Will Freney

Personal information
- Full name: William Freney
- Date of birth: 4 November 2005 (age 20)
- Height: 1.78 m (5 ft 10 in)
- Position: Central midfielder

Team information
- Current team: Perth Glory
- Number: 27

Youth career
- 2010–2014: Camden Falcons
- 2014–2016: Marconi Stallions
- 2016–2023: Western Sydney Wanderers
- 2023–2024: Macarthur FC
- 2024–2025: Perth Glory

Senior career*
- Years: Team / Apps / (Gls)
- 2024–: Perth Glory / 34 / (0)

International career^{‡}
- 2023: Australia U20 / 2 / (2)

= Will Freney =

Australian association football player (born 2005)

William Freney (/en/; born 4 November 2005) is an Australian soccer player who plays as a central midfielder for Perth Glory.

==Club career==
Raised in Elderslie in the suburbs of Sydney, Freney began playing at age 5 for Camden Falcons before joining Marconi Stallions and then the academy of Western Sydney Wanderers.
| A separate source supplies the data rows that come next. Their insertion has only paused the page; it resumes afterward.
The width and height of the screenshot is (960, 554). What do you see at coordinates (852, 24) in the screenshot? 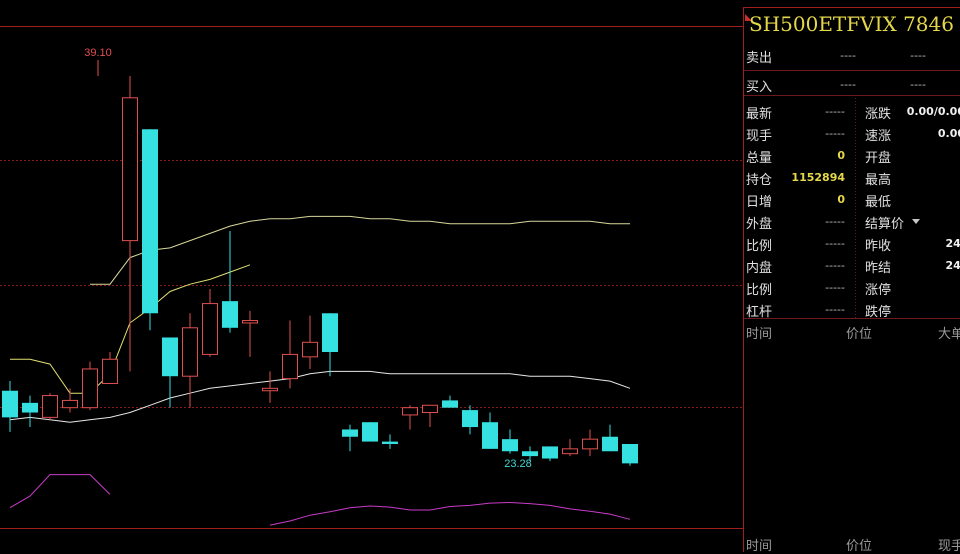
I see `symbol-title: SH500ETFVIX 7846` at bounding box center [852, 24].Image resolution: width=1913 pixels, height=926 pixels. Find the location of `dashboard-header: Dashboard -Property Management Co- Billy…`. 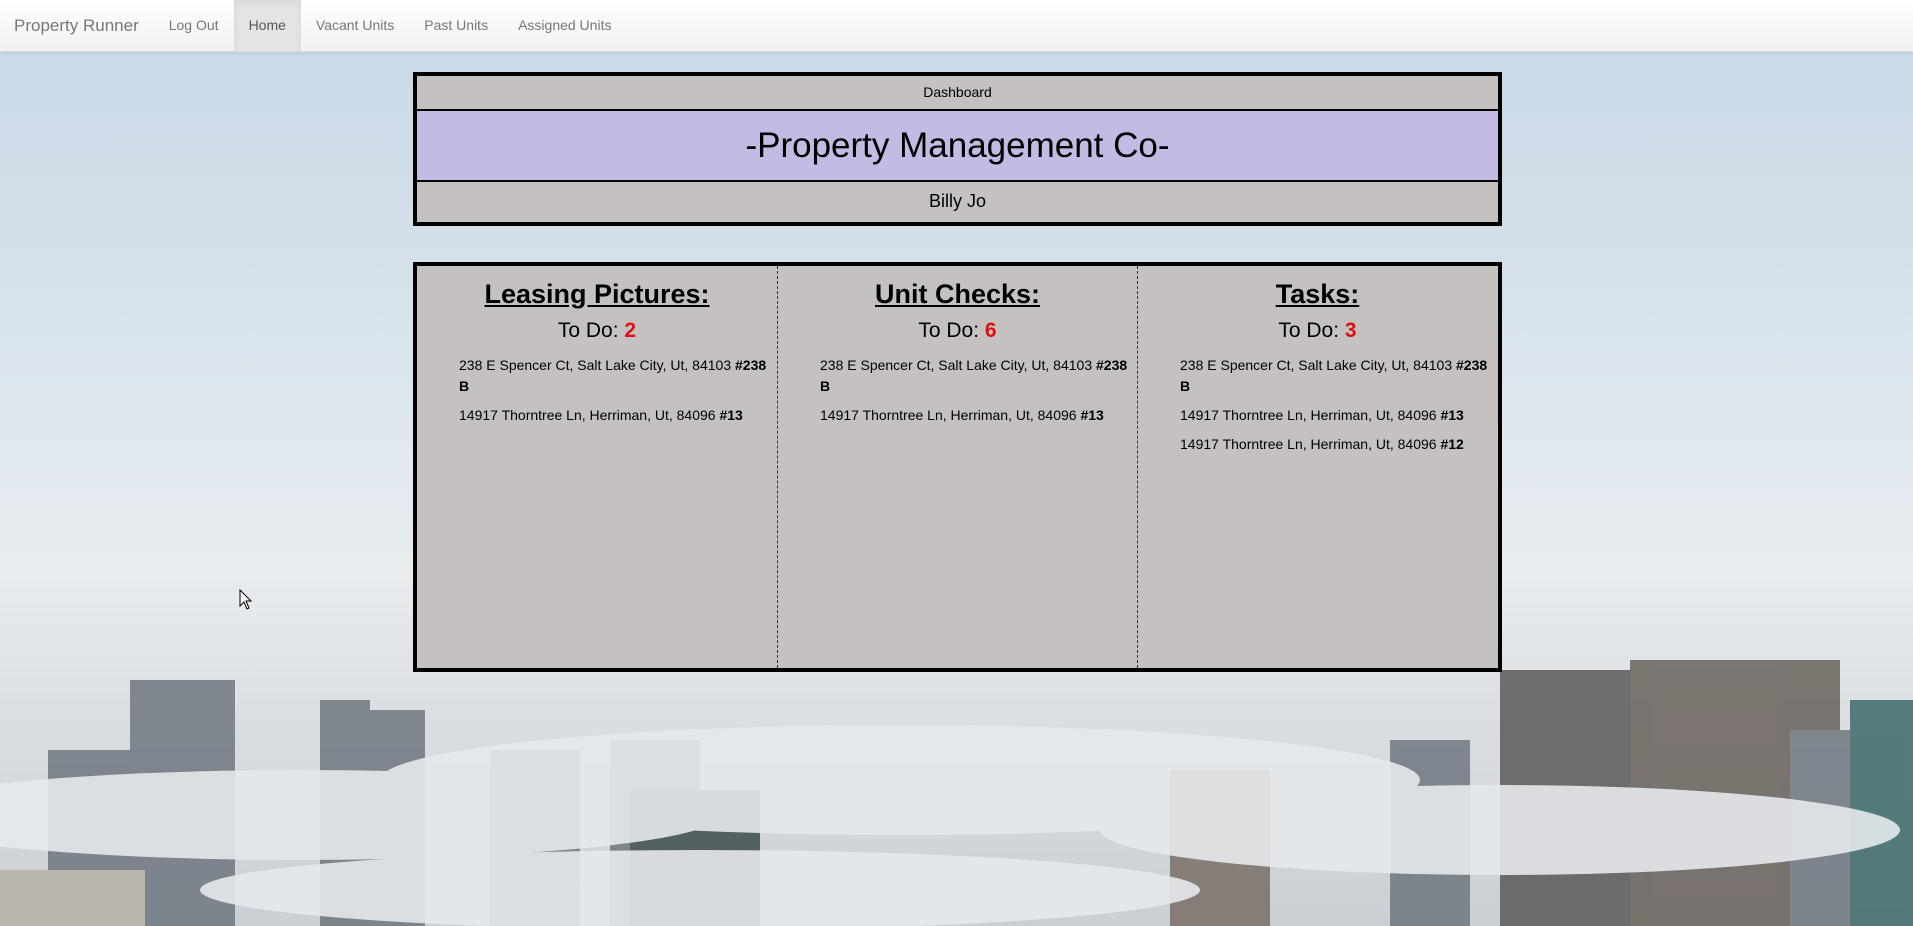

dashboard-header: Dashboard -Property Management Co- Billy… is located at coordinates (958, 149).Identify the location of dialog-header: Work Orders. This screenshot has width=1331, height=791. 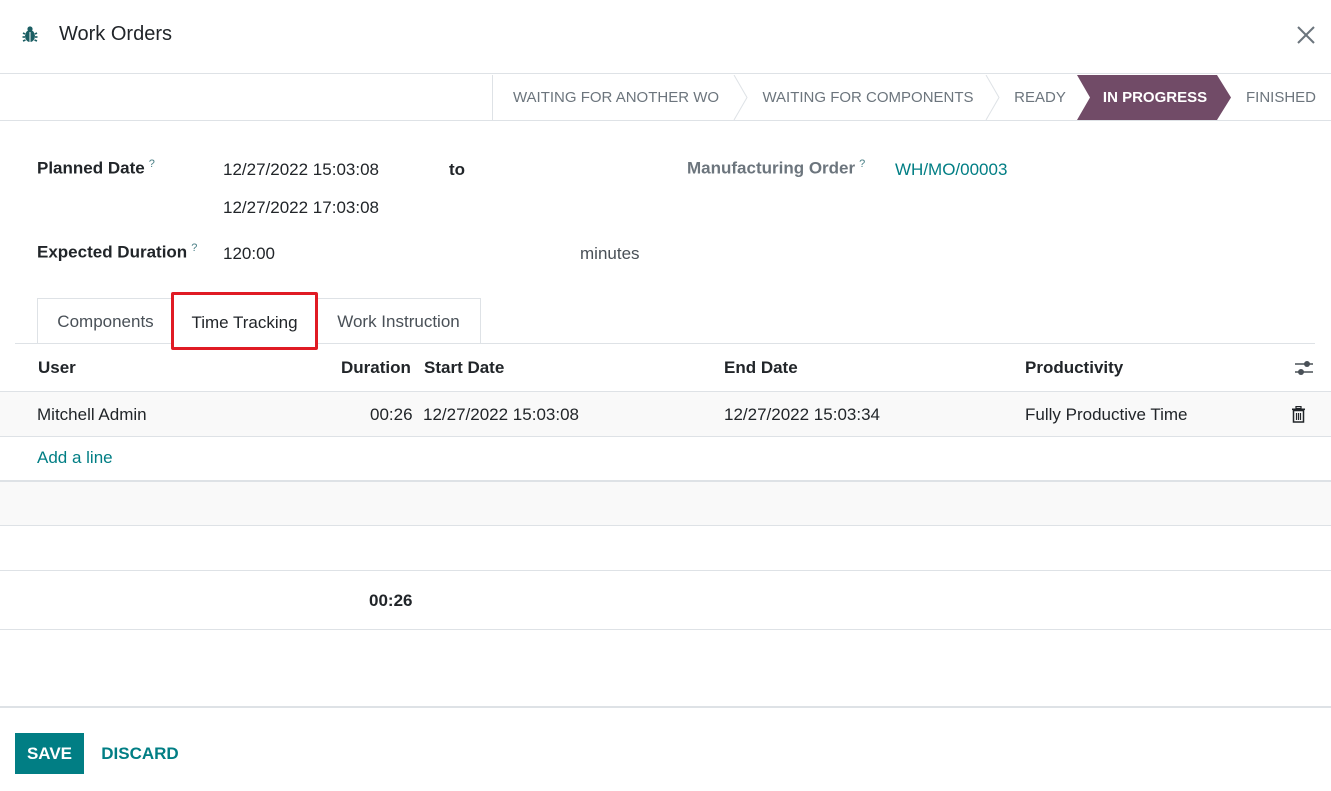
(666, 37).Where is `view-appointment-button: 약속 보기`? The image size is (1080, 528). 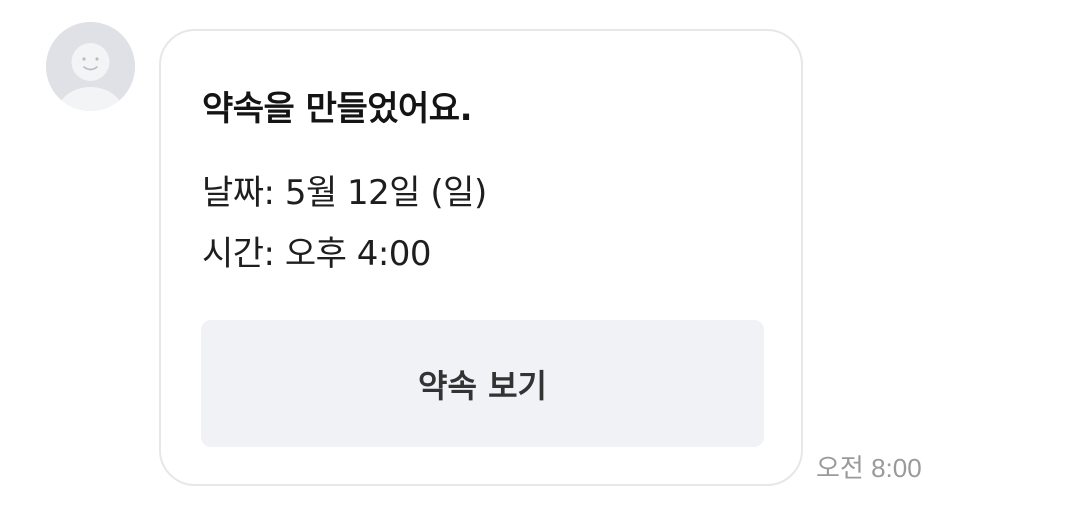 view-appointment-button: 약속 보기 is located at coordinates (482, 384).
In June 2024, Freney moved from Macarthur FC's Bulls FC Academy of the National Premier Leagues NSW to a two-year scholarship contract with Perth Glory in A-League Men. He made his professional debut on 21 December in a 1–0 win away to Brisbane Roar, as a substitute for David Williams in added time. His first start came on 14 January 2025 in a 2–1 home loss to Western Sydney Wanderers. Local newspaper The West Australian judged that he coped well.

By February 2025, Freney was one of several young players who had transitioned into the first team at Perth Glory. He credited veterans such as captain Adam Taggart with aiding the step up.

==International career==
In January 2023, Freney was part of an Australia under-18 and under-19 schoolboys team that played friendlies away to their equivalents from the Republic of Ireland and Northern Ireland. He scored in a 2–1 loss in Dublin and a 3–1 win in Belfast.